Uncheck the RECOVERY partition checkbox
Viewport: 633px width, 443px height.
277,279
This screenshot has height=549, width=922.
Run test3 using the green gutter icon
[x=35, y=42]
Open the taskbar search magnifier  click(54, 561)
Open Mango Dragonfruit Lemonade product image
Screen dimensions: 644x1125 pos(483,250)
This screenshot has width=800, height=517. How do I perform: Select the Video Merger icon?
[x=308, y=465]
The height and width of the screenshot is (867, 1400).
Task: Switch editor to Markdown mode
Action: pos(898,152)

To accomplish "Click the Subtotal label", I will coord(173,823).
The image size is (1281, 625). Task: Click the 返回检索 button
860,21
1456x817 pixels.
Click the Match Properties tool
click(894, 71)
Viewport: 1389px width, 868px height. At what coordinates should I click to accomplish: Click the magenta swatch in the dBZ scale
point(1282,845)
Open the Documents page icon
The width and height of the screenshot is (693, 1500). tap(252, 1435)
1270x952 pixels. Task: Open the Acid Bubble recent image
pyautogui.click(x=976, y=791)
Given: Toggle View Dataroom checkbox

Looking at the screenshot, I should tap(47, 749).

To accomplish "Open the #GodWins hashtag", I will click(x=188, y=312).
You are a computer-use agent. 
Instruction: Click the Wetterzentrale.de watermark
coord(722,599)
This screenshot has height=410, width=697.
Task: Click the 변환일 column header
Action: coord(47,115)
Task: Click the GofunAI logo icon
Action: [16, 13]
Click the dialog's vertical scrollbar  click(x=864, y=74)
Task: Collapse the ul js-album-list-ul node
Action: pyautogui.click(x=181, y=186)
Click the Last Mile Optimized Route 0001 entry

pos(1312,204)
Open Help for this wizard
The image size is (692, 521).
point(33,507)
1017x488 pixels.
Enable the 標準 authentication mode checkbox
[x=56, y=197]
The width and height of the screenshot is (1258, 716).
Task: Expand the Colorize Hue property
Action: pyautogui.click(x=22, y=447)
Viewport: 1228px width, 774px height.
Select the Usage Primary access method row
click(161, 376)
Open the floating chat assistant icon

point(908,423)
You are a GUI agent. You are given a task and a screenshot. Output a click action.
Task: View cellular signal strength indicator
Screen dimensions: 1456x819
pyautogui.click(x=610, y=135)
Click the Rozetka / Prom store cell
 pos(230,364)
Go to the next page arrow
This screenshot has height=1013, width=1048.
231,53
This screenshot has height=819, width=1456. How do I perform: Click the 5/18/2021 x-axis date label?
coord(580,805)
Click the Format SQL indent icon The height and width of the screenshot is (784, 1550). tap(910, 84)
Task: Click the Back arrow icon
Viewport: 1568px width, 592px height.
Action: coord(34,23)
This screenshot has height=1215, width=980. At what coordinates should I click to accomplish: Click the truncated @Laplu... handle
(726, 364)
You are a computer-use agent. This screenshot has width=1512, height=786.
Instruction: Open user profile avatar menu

* **STATED GOAL**
Change "scrollbar" to "scroll bar" in the items between the lines holding "Click the dialog's" and "point(908,423)", inclusive, and write out only those lines with nothing else altered.

* **THE RESULT**
Click the dialog's vertical scroll bar  click(x=864, y=74)
Task: Collapse the ul js-album-list-ul node
Action: pyautogui.click(x=181, y=186)
Click the Last Mile Optimized Route 0001 entry

pos(1312,204)
Open Help for this wizard
The image size is (692, 521).
point(33,507)
1017x488 pixels.
Enable the 標準 authentication mode checkbox
[x=56, y=197]
The width and height of the screenshot is (1258, 716).
Task: Expand the Colorize Hue property
Action: pyautogui.click(x=22, y=447)
Viewport: 1228px width, 774px height.
Select the Usage Primary access method row
click(161, 376)
Open the floating chat assistant icon

point(908,423)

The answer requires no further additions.